C’est aussi sous ce point de vue que les habitants des États-Unis eux-mêmes considèrent les croyances religieuses. Je ne sais si tous les Américains ont foi dans leur religion, car qui peut lire au fond des cœurs ? mais je suis sûr qu’ils la croient nécessaire au maintien des institutions républicaines. Cette opinion n’appartient pas à une classe de citoyens ou à un parti, mais à la nation entière ; on la retrouve dans tous les rangs.

Aux États-Unis, lorsqu’un homme politique attaque une secte, ce n’est pas une raison pour que les partisans mêmes de cette secte ne le soutiennent pas ; mais s’il attaque toutes les sectes ensemble, chacun le fuit, et il reste seul.

Pendant que j’étais en Amérique, un témoin se présenta aux assises du comté de Chester (État de New York) et déclara qu’il ne croyait pas à l’existence de Dieu et à l’immortalité de l’âme. Le président refusa de recevoir son serment, attendu, dit-il, que le témoin avait détruit d’avance toute la foi qu’on pouvait ajouter à ses paroles. Les journaux rapportèrent le fait sans commentaire.

Les Américains confondent si complètement dans leur esprit le christianisme et la liberté, qu’il est presque impossible de leur faire concevoir l’un sans l’autre ; et ce n’est point chez eux une de ces croyances stériles que le passé lègue au présent, et qui semble moins vivre que végéter au fond de l’âme.

J’ai vu des Américains s’associer pour envoyer des prêtres dans les nouveaux États de l’Ouest, et pour y fonder des écoles et des églises ; ils craignent que la religion ne vienne à se perdre au milieu des bois, et que le peuple qui s’élève ne puisse être aussi libre que celui dont il est sorti. J’ai rencontré des habitants riches de la Nouvelle-Angleterre qui abandonnaient le pays de leur naissance dans le but d’aller jeter, sur les bords du Missouri ou dans les prairies des Illinois, les fondements du christianisme et de la liberté.

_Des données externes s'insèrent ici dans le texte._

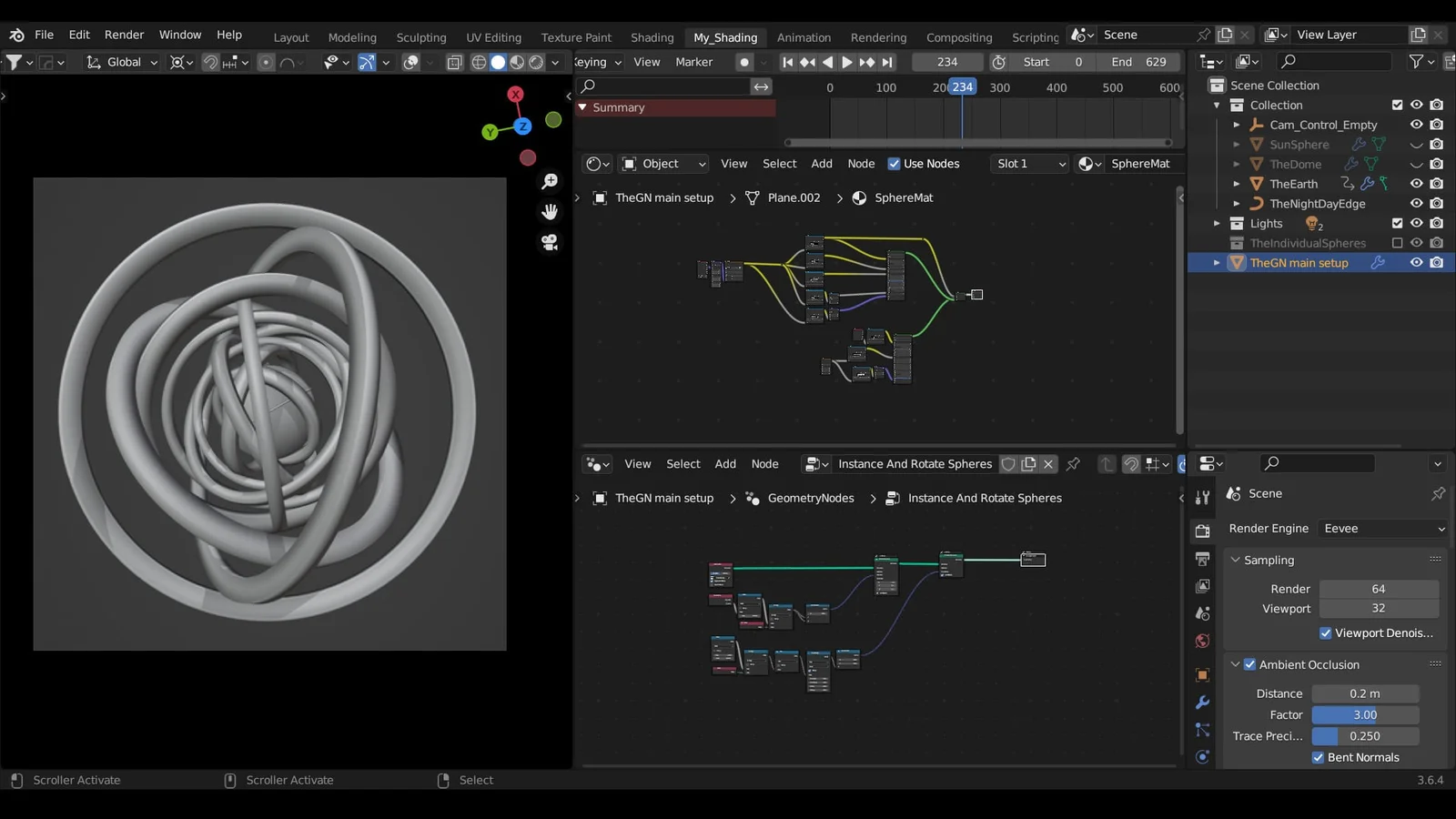Switch to rendered viewport shading mode
This screenshot has height=819, width=1456.
pos(536,62)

C’est ainsi qu’aux États-Unis le zèle religieux s’échauffe sans cesse au foyer du patriotisme. Vous pensez que ces hommes agissent uniquement dans la considération de l’autre vie, mais vous vous trompez : l’éternité n’est qu’un de leurs soins. Si vous interrogez ces missionnaires de la civilisation chrétienne, vous serez tout surpris de les entendre parler si souvent des biens de ce monde, et de trouver des politiques où vous croyez ne voir que des religieux. « Toutes les républiques américaines sont solidaires les unes des autres, vous diront-ils ; si les républiques de l’Ouest tombaient dans l’anarchie ou subissaient le joug du despotisme, les institutions républicaines qui fleurissent sur les bords de l’océan Atlantique seraient en grand péril ; nous avons donc intérêt à ce que les nouveaux États soient religieux, afin qu’ils nous permettent de rester libres. »

Telles sont les opinions des Américains ; mais leur erreur est manifeste : car chaque jour on me prouve fort doctement que tout est bien en Amérique, excepté précisément cet esprit religieux que j’admire ; et j’apprends qu’il ne manque à la liberté et au bonheur de l’espèce humaine, de l’autre côté de l’Océan, que de croire avec Spinoza à l’éternité du monde, et de soutenir avec Cabanis que le cerveau sécrète la pensée. À cela je n’ai rien à répondre, en vérité, sinon que ceux qui tiennent ce langage n’ont pas été en Amérique, et n’ont pas plus vu de peuples religieux que de peuples libres. Je les attends donc au retour.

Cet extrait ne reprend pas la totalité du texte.